В день рождения после окончания 7 класса родители мне подарили мои первые наручные часы. Даже название запомнил – “Cornavin” – нашего Куйбышевского завода им. Масленникова, одного из лучших заводов в СССР. Часы были его побочной продукцией, а основное направление – военное приборостроение. Почему такое странное название у часов – загадка! Не мог налюбоваться я ими на своей руке!
Пережил я тем летом ещё одно смиряющее свидание с медициной. У меня прогрессировала близорукость, и меня госпитализировали в областную глазную больницу с перспективой ужасной операции: вырезать с бедра кусочки сухожилья и вставить их за глазные яблоки. Теносклеропластика – кажется, так! Лазерной офтальмохирургии тогда ещё не существовало.
Мне было, как всегда, ужасно одиноко на больничной койке в палате как раз напротив операционной, откуда после хирургической экзекуции вывозили на каталке друзей по несчастью с наглухо забинтованными глазами. Опять молился, как мог, упрашивал Бога. Терпел многочисленные инъекции, в том числе под конъюнктиву глаза. На контрольном осмотре лечащий врач обрадованно заявила, что необходимость в операции исчезла, удалось достичь даже некоторого улучшения зрения. В больнице опять немного влюбился – в маленькую симпатичную медсестру. Прошёл дипломатично, как по лезвию бритвы, сквозь козни шпаны. В моей палате лежали для исправления косоглазия двое ребят с бандитского района «Металлург». По их милости чуть не лишился своих новых часов, но Господь опять защитил меня. Хотя был момент, когда судьба родительского подарка была, казалось бы, предрешена.
Эти годы запомнились мне как время трепетного паломничества «во святая святых» – районную библиотеку. Благоговел перед книжными стеллажами, тихо ходил между ними, выискивая «самую нужную книгу». Тишина, разговор шёпотом, особый библиотечный запах приводили в какое-то душевное умиление.
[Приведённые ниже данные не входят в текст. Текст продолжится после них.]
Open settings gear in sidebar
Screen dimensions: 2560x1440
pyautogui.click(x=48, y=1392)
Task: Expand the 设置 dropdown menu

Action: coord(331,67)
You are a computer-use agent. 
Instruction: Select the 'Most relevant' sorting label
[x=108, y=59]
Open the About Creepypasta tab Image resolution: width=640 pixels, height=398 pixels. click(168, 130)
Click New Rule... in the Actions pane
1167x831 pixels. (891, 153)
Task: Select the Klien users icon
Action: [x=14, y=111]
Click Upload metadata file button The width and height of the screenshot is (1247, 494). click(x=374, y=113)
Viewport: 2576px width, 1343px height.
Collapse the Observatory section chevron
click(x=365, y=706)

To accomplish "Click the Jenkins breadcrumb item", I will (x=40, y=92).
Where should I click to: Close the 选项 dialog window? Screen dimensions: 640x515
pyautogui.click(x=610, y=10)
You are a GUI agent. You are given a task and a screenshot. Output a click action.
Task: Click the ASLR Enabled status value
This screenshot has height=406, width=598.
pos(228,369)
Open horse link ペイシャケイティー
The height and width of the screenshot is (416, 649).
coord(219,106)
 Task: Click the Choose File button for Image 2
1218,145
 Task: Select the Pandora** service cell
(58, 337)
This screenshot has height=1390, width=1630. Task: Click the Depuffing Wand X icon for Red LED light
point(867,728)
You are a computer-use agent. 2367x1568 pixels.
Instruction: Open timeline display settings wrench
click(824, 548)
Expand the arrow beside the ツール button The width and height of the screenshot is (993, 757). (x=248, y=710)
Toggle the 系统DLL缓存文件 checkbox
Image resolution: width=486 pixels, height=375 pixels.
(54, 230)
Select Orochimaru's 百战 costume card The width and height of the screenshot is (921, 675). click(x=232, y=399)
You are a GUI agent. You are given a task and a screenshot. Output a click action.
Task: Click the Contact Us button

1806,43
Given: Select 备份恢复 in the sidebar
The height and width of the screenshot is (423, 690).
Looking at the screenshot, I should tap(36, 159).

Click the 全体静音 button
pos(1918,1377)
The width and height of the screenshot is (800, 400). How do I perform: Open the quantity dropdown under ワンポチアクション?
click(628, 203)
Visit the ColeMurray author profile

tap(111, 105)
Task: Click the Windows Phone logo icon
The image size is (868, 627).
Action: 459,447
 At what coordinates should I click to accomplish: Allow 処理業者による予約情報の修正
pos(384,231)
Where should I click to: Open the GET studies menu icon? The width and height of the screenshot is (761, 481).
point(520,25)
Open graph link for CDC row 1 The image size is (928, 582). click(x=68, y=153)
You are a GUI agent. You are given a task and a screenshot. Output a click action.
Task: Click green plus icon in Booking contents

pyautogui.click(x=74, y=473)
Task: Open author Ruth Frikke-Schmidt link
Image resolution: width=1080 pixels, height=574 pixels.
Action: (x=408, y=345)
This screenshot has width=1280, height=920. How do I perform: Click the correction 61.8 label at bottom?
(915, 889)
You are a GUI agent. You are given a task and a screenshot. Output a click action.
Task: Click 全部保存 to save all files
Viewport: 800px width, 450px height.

Несмотря на кардинальную перемену в информационных приоритетах, появление Интернета, я и сегодня берегу читательский билет в областную библиотеку, как паспорт.
Мои школьные годы прошли под вечерний аккомпанемент громких звуков радиоэфира. Папа при помощи старенькой, но мощной ламповой радиолы «Концерт» ежедневно по вечерам «выходил на связь» с «голосами». Было привычным проводить вечер под потусторонний голос диктора. «Вы слушаете “Голос Америки из Вашингтона”… радиостанцию “Свобода”… “Свободная Европа”». Царившая тогда в СССР атмосфера «двойной морали», видать, не была угодна моему дорогому родителю, и он, рискуя нарваться на неприятности (стены в «хрущёвке» далеки от идеалов звукоизоляции), пытался выудить сквозь свистяще-ревущую какофонию глушителей слова правды. При этом папа обязательно смотрел выпуски последних новостей в программе «Время». Дух диссидентства передался, видать, и мне, но об этом ниже.